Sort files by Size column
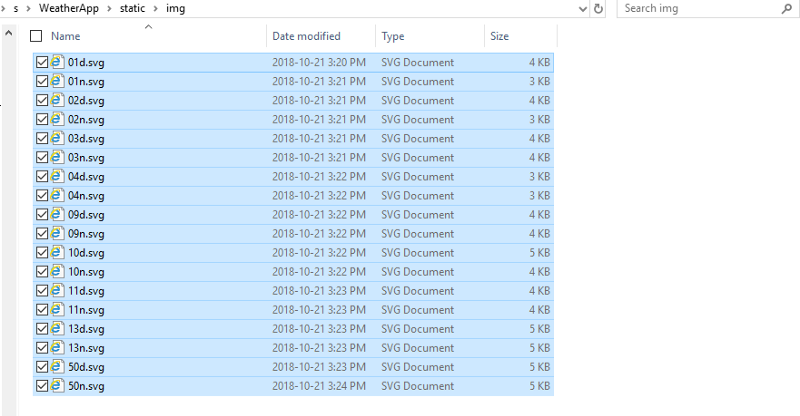The width and height of the screenshot is (800, 416). 499,36
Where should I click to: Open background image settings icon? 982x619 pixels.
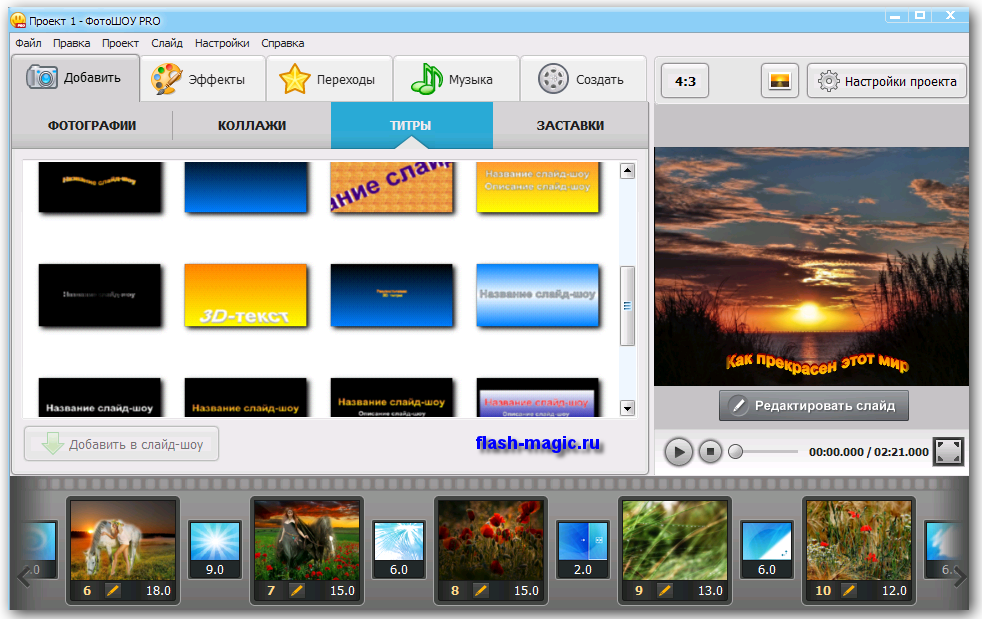779,81
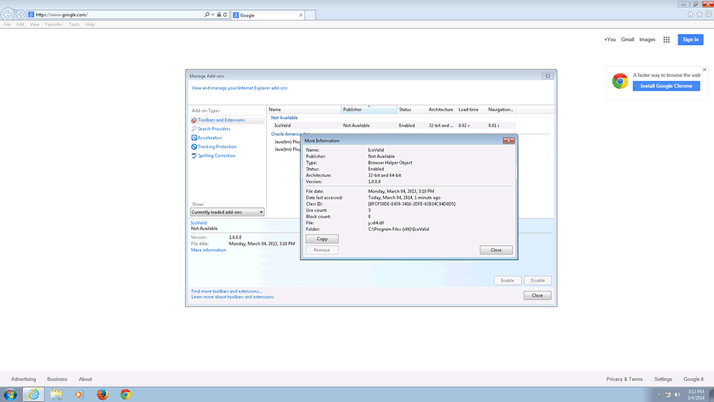Choose Accelerators in add-on types list
Image resolution: width=714 pixels, height=402 pixels.
pos(210,138)
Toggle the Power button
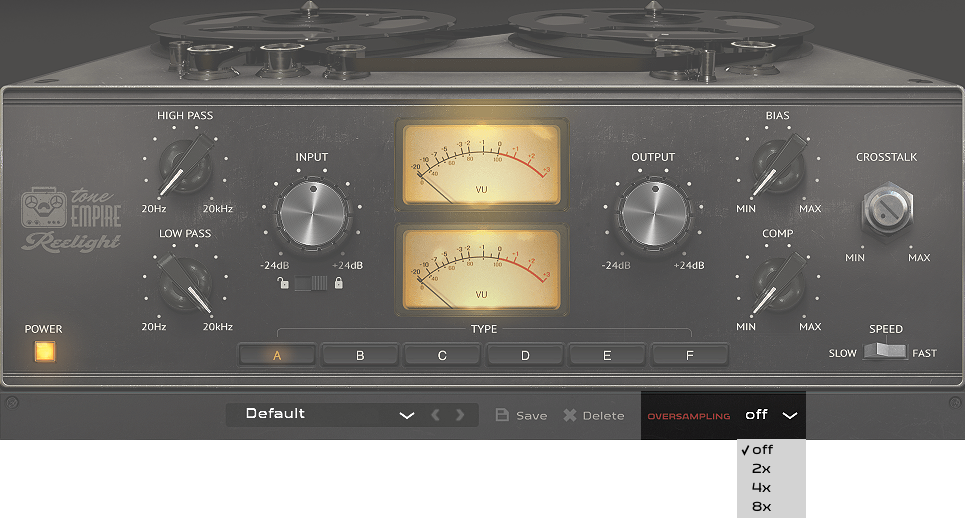 click(x=44, y=352)
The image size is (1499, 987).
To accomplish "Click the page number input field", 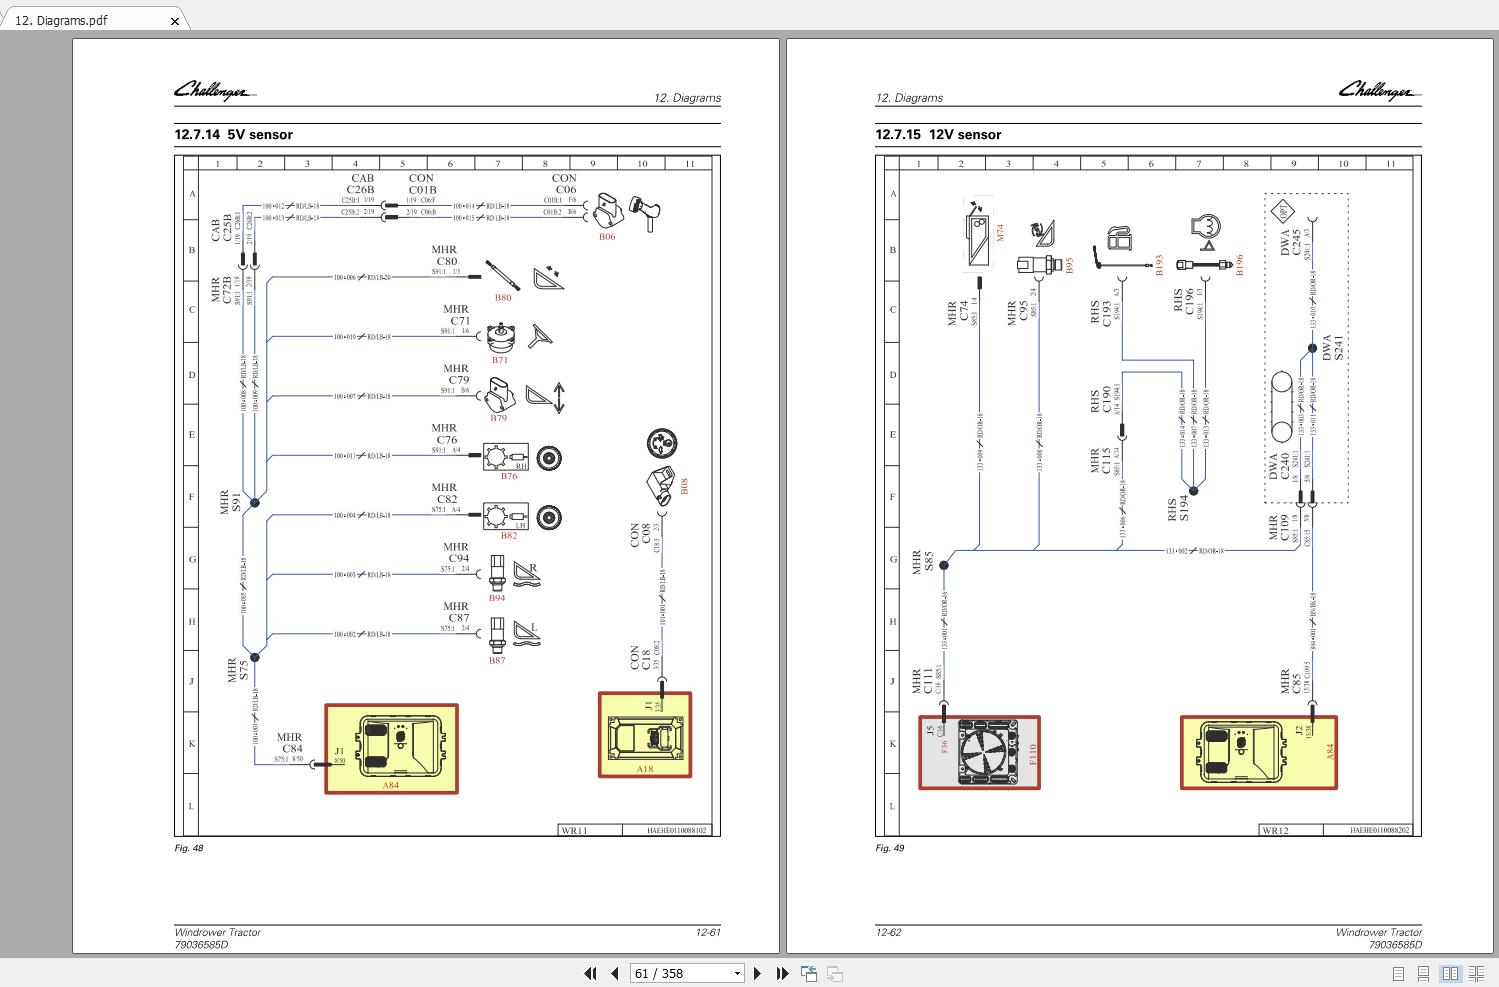I will [675, 972].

WHAT TO WORK ON — Write out word for word the lines above that run from the one with "Where should I" to the one with "The image size is (1499, 987).". Include both end lines; exclude the images.

COMPLETED TASK —
Where should I click to: Open background image settings icon? 982x619 pixels.
779,81
Choose Accelerators in add-on types list
Image resolution: width=714 pixels, height=402 pixels.
pos(210,138)
Toggle the Power button
 click(x=44, y=352)
The image size is (1499, 987).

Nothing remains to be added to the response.